Sonically, the album is an improvement over and departure from
Engine of a Million Plots, seven years prior.
Until This Shakes Apart, like
Engines before it, is a comeback album. On
Engines the sound was heavily guitar-oriented and was akin to a quasi-hard rock album with horns. This time, however, they opt for a return to some of their ska influence, with the backbeat being emphasized in a few tracks. Beyond this, pop-punk is once again heavily present, with
Auld Lainxiety feeling like a complete return to form. Other highlights include the opener,
In Through The Out Door, which sounds much like a carry over from
Engines, but punchier with heavier horn involvement, and
Wildcat, a windows down pop-punk track you’ll want to play on repeat. No tracks have yet earned their place as a “skip” track, and the album feels like it forms a cohesive whole that can be enjoyably listened to from beginning to end. If
Engines of a Million Plots was one aural branch Five Iron could have followed after
The End is Near,
Until This Shakes Apart is another branch out from the latter, rather than a clean continuation of
Engines.
With this album, Reese Roper makes it clear that he intends to be Shaw’s unreasonable man.

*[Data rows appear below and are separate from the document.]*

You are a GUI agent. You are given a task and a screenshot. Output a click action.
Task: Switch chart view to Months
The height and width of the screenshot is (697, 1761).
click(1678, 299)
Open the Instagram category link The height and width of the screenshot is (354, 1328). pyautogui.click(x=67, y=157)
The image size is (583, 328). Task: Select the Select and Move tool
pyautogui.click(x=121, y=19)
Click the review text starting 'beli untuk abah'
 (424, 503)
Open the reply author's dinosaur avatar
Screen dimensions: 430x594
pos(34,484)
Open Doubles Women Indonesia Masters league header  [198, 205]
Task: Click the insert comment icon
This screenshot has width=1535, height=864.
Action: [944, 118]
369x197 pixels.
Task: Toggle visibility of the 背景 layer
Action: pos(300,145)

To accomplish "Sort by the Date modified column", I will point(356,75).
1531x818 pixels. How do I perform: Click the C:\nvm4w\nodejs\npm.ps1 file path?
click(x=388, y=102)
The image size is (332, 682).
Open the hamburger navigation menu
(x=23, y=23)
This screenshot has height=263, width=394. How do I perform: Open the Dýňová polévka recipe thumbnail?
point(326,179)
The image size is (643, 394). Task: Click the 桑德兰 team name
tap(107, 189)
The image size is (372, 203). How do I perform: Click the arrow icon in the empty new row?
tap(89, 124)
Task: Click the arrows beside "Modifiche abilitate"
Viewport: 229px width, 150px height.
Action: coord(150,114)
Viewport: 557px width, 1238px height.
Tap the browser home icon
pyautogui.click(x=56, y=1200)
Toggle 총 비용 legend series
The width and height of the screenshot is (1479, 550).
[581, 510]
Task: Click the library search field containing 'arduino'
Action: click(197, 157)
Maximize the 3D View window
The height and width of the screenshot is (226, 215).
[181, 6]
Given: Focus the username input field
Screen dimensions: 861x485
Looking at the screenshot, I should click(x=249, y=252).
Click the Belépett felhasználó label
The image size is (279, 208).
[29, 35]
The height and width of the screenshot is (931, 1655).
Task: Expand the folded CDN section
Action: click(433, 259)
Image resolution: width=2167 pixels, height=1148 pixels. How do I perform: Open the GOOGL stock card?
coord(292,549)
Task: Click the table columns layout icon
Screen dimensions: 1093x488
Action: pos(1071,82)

Whether or not he can save the world, he can be a voice for the oppressed and disenfranchised. His position as a well-known Christian artist serves as both his greatest obstacle and the place from which he can most directly make contact with those his message rubs up against. I hope that on one of my trips to the nearby city of Denver, I can catch Roper going about his business, and I can let him know that Denver isn’t so lonesome for heroes if he sticks around.